Iraq Didn’t Ask For US Ground Forces, and Doesn’t Want Them

Iraq ‘didn’t ask’ for US ground operations against ISIS



The Iraqi government never asked for and does not need any US involvement in ground operations against Islamic State terrorists. The eye-opening statement came only a day after the Pentagon promised its partner more ground support if it was required.

“This is an Iraqi affair and the government did not ask the US Department of Defense to be involved in direct operations,” spokesman Sa’ad al-Hadithi told NBC News. “We have enough soldiers on the ground.”

Hadithi made it clear that any involvement of US forces that stretches beyond their “train and advise” mission must be cleared with Baghdad – as mandated under international law.

Thus far Iraq has only cleared a US air campaign over its territory against Islamic State (IS, formerly ISIS/ISIL). For now, Hadithi stressed, Iraq only needs US support in “arming and training [Iraqi] forces.” Around 3,300 US troops are involved in the mission in Iraq.
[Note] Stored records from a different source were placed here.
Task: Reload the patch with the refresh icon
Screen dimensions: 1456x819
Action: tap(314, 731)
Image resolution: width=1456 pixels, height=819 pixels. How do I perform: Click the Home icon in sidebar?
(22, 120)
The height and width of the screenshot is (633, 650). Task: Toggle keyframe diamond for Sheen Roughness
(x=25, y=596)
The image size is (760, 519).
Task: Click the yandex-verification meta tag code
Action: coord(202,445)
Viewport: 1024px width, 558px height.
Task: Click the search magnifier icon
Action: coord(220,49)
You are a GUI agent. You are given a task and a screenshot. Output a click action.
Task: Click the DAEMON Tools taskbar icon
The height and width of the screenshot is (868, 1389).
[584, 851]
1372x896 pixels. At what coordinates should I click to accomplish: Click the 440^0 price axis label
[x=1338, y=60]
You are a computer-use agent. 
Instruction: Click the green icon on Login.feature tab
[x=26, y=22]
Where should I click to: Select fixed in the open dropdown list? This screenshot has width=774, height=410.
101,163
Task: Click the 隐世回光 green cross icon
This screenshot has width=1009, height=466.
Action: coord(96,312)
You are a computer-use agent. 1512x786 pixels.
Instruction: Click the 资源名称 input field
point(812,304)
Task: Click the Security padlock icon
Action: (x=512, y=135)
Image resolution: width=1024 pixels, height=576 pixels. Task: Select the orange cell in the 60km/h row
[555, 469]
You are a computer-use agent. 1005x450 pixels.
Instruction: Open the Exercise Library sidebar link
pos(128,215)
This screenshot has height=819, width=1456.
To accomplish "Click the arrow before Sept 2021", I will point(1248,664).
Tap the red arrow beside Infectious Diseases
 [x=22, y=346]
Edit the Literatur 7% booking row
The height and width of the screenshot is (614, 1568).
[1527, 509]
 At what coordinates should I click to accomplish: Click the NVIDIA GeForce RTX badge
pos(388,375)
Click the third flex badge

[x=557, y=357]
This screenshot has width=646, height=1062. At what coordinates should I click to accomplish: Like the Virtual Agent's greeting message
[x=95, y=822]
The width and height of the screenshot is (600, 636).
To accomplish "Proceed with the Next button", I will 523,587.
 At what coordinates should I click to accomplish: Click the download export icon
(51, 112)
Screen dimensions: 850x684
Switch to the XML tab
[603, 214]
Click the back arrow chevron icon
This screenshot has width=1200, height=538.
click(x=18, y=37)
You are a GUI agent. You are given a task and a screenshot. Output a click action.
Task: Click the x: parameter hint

The statement by the Iraqi government follows a statement made by US Defense Secretary Ash Carter about America’s intent to step up US military activity in Iraq and Syria, where US forces have been conducting air raids against IS targets. Carter’s statement also comes just days after American forces participated in a raid to rescue IS hostages in Iraq.

The US will resort to “direct action on the ground” against ISIS both in Iraq and Syria, if needed, Carter said in a testimony before the Senate Armed Services committee on Tuesday.